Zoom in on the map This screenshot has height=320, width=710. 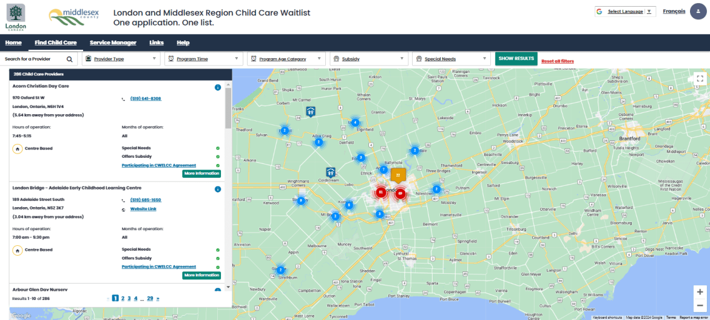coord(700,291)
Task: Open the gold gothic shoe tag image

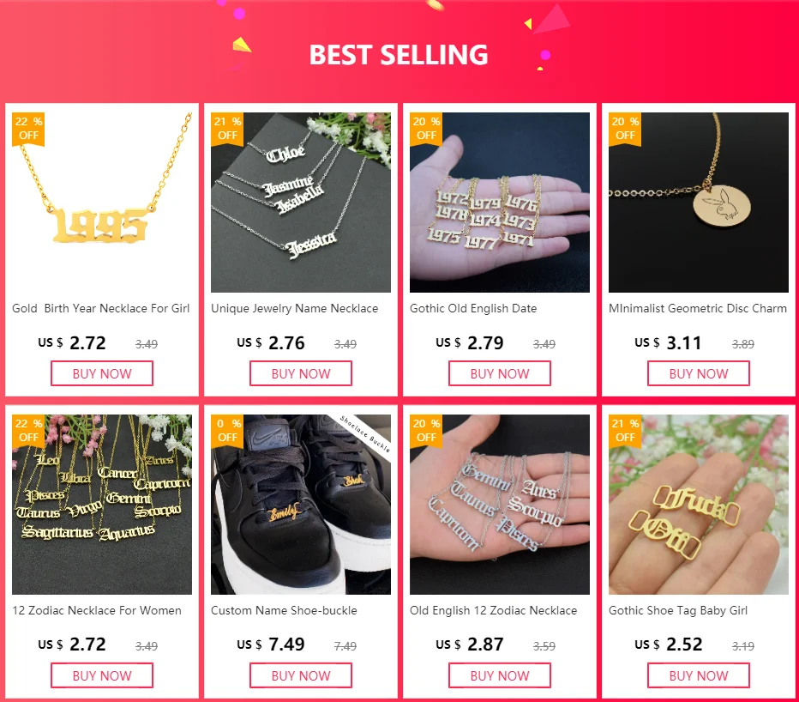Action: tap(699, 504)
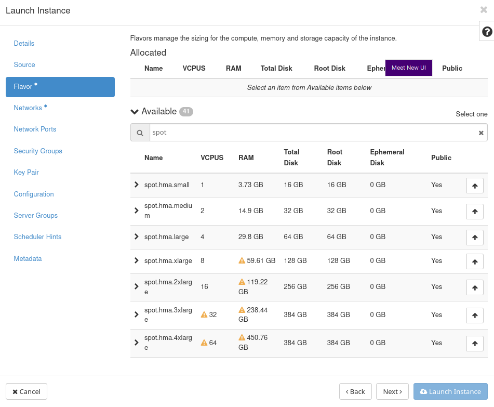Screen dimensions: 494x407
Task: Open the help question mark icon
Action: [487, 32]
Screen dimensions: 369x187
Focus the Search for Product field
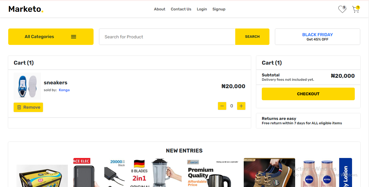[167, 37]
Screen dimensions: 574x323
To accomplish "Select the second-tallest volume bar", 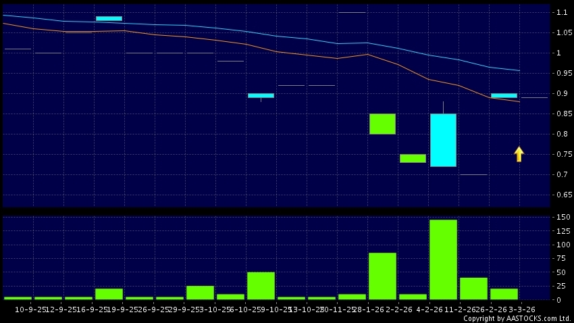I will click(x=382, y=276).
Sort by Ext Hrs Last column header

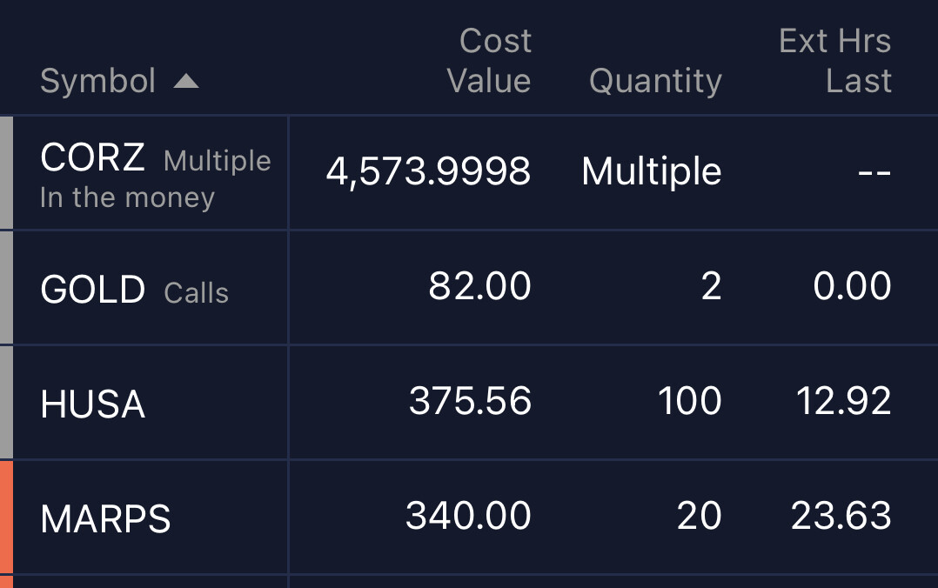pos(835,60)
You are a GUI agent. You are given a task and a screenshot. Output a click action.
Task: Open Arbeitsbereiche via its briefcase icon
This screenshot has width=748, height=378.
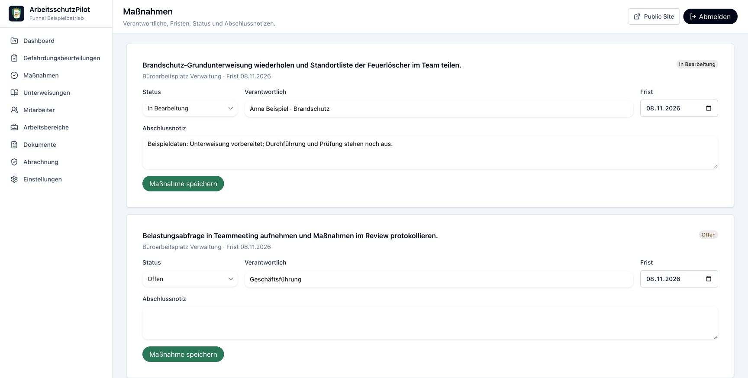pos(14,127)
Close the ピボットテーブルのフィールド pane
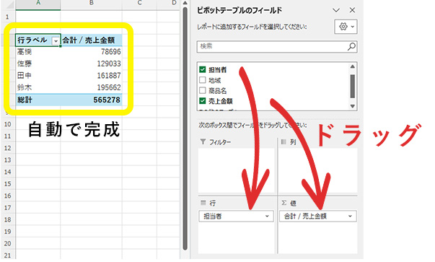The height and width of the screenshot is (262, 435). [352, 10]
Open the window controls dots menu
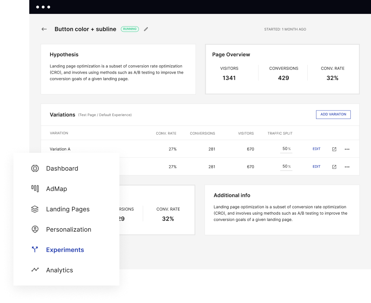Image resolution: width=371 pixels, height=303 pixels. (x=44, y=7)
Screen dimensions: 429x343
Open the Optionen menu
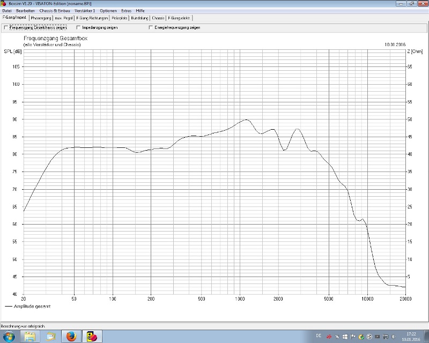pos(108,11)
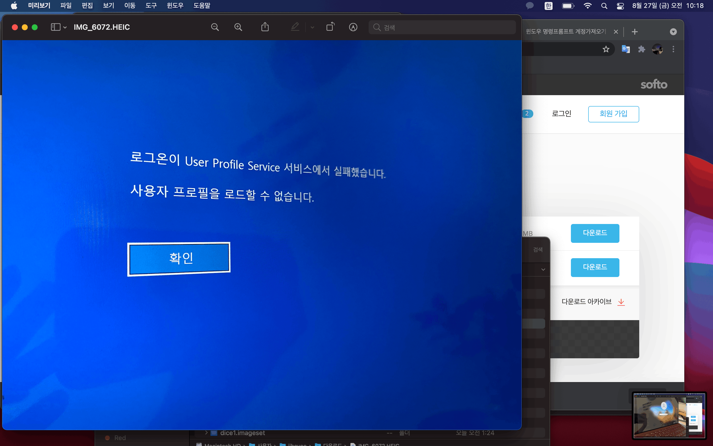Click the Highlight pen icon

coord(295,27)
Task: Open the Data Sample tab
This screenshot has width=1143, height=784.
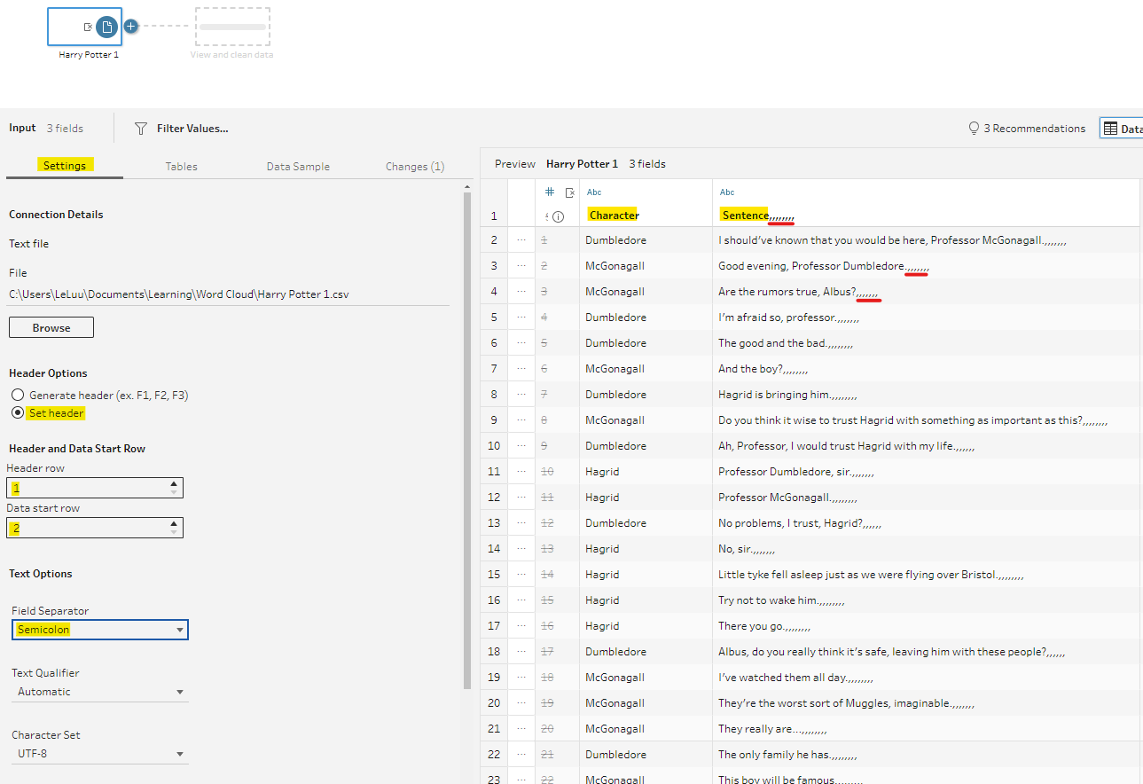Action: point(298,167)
# # # # # # #
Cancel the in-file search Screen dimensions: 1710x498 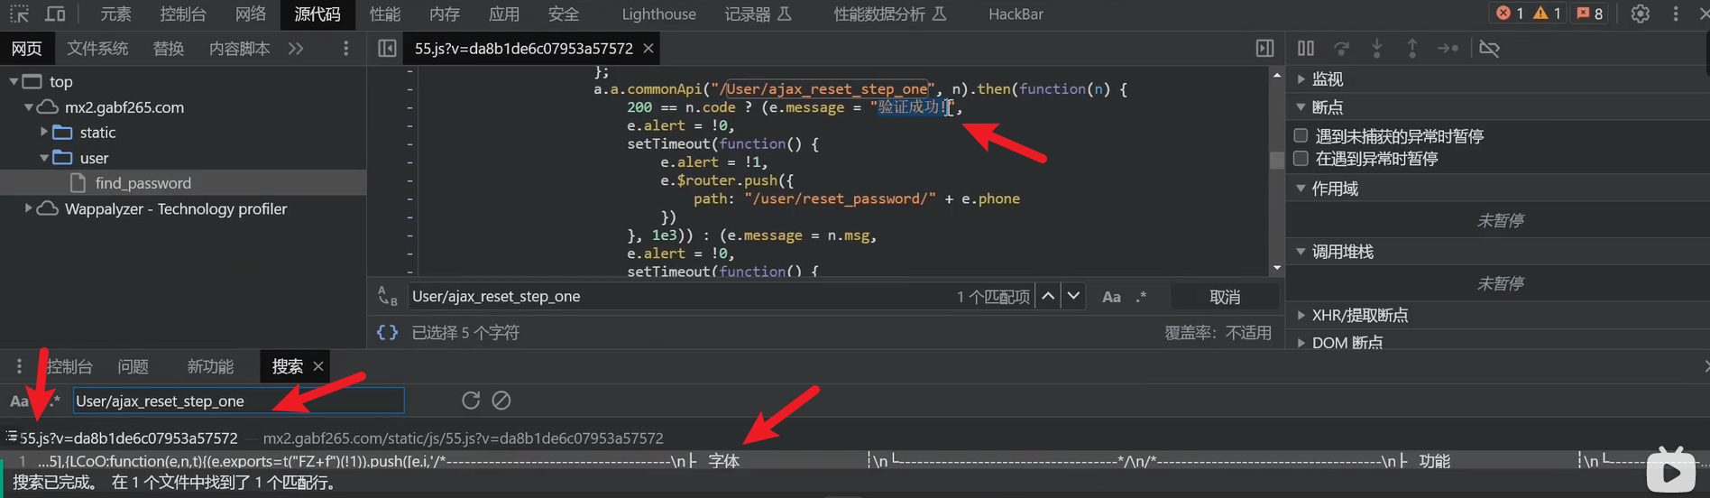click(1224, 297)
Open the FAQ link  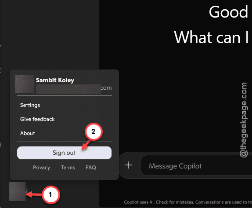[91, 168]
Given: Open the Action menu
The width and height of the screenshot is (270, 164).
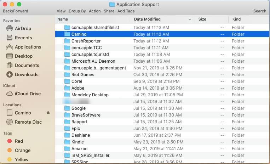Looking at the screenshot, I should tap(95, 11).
# # # # # # #
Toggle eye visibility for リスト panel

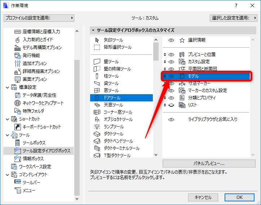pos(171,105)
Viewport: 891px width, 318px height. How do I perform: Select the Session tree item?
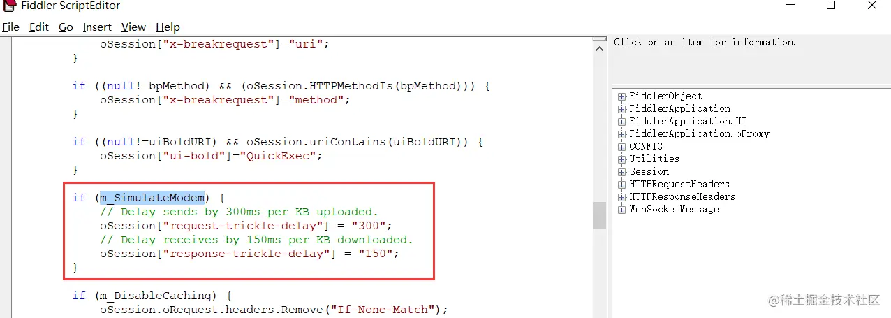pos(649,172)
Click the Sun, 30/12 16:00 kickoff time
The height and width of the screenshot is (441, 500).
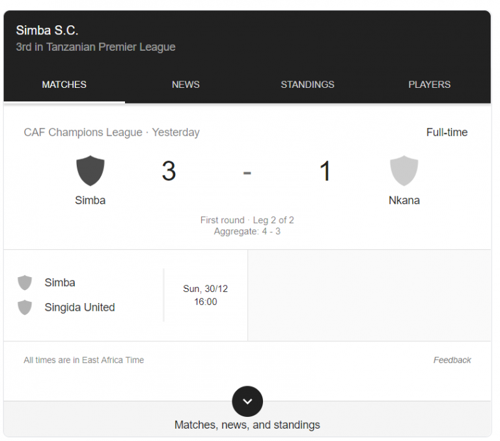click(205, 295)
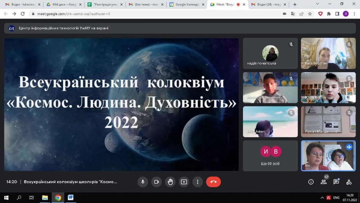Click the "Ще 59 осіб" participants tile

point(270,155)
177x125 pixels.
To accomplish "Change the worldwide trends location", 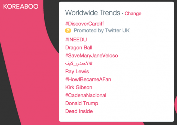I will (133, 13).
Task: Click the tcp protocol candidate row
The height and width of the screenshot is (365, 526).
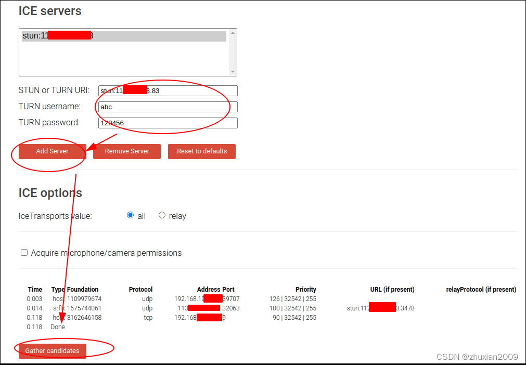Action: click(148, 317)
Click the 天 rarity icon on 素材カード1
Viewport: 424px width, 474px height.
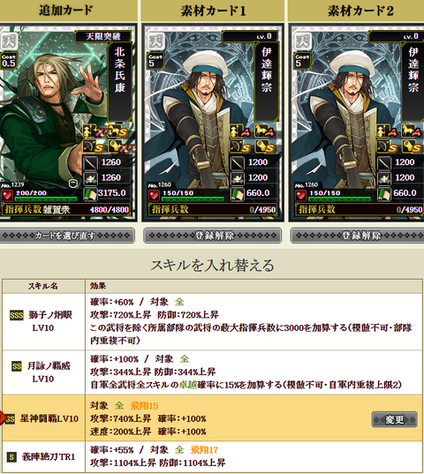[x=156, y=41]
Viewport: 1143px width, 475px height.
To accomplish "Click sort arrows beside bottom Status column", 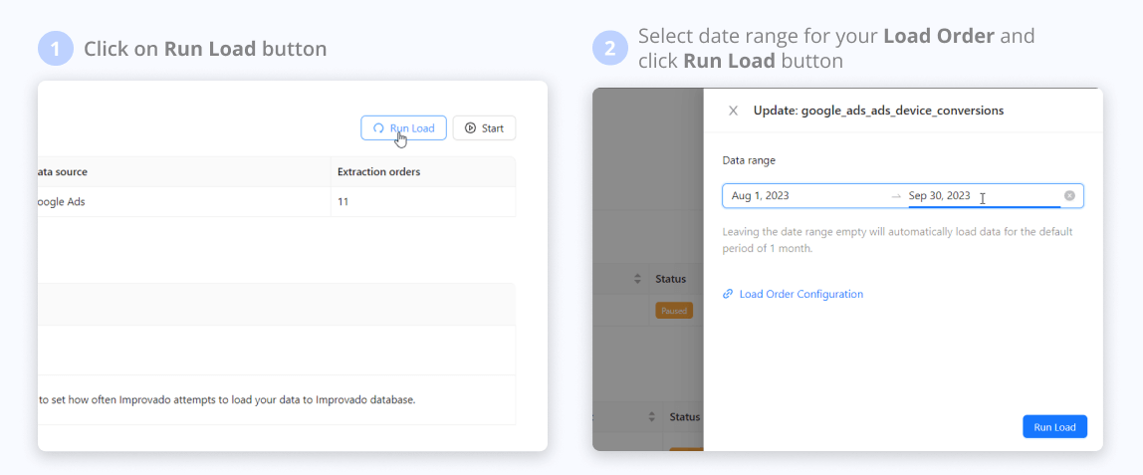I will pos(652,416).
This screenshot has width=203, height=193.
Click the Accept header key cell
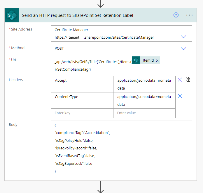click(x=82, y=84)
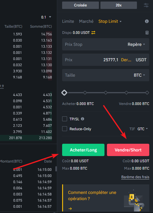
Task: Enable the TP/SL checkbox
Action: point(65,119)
# # # # # # #
Exercise for the records above: copy only the lines from the one with "Sort by Ext Hrs Last column header" to the one with "Screen dimensions: 429x343", both ends kept, and drop the pictures.

> Written answer
Sort by Ext Hrs Last column header

pos(835,60)
You are a GUI agent. You are given a task and a screenshot. Output a click action.
Task: Open Arbeitsbereiche via its briefcase icon
This screenshot has width=748, height=378.
pos(14,127)
Close the ピボットテーブルのフィールド pane
The height and width of the screenshot is (262, 435). [352, 10]
Open the window controls dots menu
Image resolution: width=371 pixels, height=303 pixels. (x=44, y=7)
Screen dimensions: 429x343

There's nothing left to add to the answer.